In contrast, Gigabit Ethernet network controller is almost always used on such boards. For the boards based on NVIDIA chipsets in most cases the abilities of chipsets (a built-in MAC-adapter) are exploited zealously. From a user's point of view the boards with PCI Express controllers are not any worse. However, those few cases where a gigabit controller has to make do with a PCI bus will undoubtedly be criticized by the users, who have gigabit network equipment and work with applications that generate a lot of traffic.
We intentionally pay little attention to the integrated audio codecs. Sound cards are installed into DYI middle-end systems just about as often as into expensive systems. In contrast to the high-end PCs, the card does not necessarily have to be one of the latest Creative products and the likes. It could be one bought some time ago and that has outlasted several computers. Let us just say that an 8-channel Realtek codec is a typical outfit. A positive distinctive feature of such boards is that not everyone who wants to connect their equipment to a digital interface will have to buy and extra bracket for setting up S/PDIF ports. There are also boards with coaxial and even optical ports available on the rear panel.
Speaking of components, we must add that all of the motherboards in this category do not offer a lot. Apart from the ability to connect a couple of disks, all of the user's demands are treated as excessive. You will have to take care of them on your own after the purchase.
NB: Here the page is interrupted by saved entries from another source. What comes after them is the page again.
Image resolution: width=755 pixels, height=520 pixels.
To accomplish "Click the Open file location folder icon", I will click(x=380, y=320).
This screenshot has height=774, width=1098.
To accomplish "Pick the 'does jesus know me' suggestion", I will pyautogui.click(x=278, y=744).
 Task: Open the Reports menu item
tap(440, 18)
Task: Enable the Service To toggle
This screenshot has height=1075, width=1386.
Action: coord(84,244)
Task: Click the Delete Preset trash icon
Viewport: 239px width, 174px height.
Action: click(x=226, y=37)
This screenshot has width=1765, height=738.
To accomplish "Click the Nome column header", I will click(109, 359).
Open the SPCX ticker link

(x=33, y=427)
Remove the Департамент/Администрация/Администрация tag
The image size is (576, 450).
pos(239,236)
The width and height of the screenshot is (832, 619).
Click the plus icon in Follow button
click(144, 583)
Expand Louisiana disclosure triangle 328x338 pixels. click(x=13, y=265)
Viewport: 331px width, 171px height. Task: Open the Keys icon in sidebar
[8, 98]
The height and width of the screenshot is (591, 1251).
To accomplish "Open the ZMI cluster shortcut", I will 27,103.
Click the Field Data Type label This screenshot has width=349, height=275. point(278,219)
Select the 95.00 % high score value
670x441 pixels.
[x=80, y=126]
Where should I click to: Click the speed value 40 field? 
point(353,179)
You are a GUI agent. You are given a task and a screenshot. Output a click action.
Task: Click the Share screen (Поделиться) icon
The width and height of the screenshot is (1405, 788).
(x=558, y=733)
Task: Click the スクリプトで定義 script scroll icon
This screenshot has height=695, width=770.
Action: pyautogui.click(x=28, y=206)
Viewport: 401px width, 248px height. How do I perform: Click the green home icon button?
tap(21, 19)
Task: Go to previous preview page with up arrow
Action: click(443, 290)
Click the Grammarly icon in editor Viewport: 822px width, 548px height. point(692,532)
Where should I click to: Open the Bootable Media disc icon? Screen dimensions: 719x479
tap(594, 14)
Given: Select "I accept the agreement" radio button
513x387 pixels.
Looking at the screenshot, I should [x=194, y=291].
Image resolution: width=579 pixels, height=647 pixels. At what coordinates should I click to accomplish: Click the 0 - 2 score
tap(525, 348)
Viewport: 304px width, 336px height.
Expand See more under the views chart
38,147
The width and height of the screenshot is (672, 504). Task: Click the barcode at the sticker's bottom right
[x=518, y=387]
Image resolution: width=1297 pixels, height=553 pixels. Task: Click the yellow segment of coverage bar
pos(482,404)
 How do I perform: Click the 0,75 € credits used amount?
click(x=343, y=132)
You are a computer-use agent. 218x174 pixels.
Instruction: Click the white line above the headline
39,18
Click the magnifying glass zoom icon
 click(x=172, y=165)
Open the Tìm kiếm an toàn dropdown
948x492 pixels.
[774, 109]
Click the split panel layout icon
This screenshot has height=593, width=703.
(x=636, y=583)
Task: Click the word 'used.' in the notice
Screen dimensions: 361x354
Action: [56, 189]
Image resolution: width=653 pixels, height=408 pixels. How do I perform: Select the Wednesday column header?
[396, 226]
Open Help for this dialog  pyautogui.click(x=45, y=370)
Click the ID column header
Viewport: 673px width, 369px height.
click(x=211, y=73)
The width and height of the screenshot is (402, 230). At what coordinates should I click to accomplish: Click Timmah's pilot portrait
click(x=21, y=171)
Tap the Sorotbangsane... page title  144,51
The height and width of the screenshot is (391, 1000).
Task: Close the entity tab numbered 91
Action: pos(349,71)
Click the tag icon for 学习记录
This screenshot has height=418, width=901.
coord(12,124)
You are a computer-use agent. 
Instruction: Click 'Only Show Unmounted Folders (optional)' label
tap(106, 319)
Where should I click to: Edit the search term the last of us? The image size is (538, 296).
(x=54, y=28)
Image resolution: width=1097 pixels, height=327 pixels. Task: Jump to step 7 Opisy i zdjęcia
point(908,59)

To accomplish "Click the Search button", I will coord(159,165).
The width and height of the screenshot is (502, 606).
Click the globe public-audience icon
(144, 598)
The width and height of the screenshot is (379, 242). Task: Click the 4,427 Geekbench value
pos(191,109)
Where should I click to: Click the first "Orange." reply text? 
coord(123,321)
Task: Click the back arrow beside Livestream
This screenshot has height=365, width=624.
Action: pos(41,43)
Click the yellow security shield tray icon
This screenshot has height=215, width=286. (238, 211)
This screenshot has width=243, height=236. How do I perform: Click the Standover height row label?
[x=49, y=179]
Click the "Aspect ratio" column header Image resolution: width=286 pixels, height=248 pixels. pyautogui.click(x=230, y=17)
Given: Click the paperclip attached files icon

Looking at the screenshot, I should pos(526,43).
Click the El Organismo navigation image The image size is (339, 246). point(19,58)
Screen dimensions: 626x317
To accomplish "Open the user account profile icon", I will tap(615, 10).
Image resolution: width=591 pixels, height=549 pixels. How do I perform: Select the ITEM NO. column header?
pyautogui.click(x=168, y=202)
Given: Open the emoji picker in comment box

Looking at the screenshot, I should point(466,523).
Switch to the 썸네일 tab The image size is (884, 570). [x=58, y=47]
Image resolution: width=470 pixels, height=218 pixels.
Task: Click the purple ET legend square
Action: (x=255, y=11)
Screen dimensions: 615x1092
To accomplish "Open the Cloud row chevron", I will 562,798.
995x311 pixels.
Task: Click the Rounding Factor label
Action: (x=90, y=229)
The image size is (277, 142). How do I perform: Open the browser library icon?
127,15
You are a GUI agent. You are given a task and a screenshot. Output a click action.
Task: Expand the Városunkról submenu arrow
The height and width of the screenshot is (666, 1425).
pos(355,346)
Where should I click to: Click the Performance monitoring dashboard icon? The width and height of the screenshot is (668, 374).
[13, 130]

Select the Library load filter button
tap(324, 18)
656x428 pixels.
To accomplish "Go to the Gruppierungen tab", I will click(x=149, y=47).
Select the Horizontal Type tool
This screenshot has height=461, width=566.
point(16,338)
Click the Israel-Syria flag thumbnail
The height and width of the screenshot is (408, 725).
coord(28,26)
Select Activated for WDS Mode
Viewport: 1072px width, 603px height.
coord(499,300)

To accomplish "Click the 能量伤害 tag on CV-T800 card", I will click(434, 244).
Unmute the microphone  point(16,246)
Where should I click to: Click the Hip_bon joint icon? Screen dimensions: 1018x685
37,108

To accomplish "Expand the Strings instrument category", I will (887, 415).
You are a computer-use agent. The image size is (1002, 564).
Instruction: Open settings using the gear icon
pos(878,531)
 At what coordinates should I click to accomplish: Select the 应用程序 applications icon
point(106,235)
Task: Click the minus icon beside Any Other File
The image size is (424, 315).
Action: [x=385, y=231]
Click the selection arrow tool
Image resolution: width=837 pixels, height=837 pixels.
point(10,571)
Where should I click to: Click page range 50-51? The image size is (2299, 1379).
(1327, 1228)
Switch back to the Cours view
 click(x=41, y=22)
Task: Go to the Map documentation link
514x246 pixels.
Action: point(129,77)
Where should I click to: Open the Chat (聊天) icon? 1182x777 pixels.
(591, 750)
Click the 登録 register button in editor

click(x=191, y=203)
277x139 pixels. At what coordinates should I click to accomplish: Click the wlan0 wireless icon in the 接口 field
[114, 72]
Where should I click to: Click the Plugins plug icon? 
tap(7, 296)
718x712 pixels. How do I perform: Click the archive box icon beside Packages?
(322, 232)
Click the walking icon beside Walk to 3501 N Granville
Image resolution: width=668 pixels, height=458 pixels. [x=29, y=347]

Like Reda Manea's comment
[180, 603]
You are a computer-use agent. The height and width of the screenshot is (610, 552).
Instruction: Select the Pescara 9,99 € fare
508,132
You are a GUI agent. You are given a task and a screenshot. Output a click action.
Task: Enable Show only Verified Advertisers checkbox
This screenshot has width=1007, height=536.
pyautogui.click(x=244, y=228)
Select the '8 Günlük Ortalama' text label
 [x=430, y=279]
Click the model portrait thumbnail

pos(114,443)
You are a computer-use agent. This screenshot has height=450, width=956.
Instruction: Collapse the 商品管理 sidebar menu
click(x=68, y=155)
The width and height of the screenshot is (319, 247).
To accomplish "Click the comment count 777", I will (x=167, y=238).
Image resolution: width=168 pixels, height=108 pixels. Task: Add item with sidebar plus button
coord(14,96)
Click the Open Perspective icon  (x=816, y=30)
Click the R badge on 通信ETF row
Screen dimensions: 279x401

Judging from the forecasts provided by CPU manufacturers, no significant changes are expected in the middle-end segment in the near future. In is quite natural that motherboards for the Socket AM2+ platform will add to the variety. They will begin displacing boards based on nForce 590 SLI and AMD 580X chipsets out of the expensive board segment. However, considering the evolutionary nature of changes planned as part of the introduction of Socket AM2+, as well as persistent widespread compatibility of processors and motherboards, successful popular inexpensive boards will remain in high demand still for quite some time. Some of them may even break market longevity records. Should we expect a decrease of prices for boards based on Socket AM2? It is possible to some degree, but hardly a significant and an abrupt one. Unlike the prices for processors, motherboard prices depend on a much higher number of competing companies and, therefore, go down gradually instead of all at once. Besides, there are no objective reasons for such a sharp decrease in this case (in contrast, for example, to the case of processors with incompatible sockets and other characteristics that require a change of the motherboard).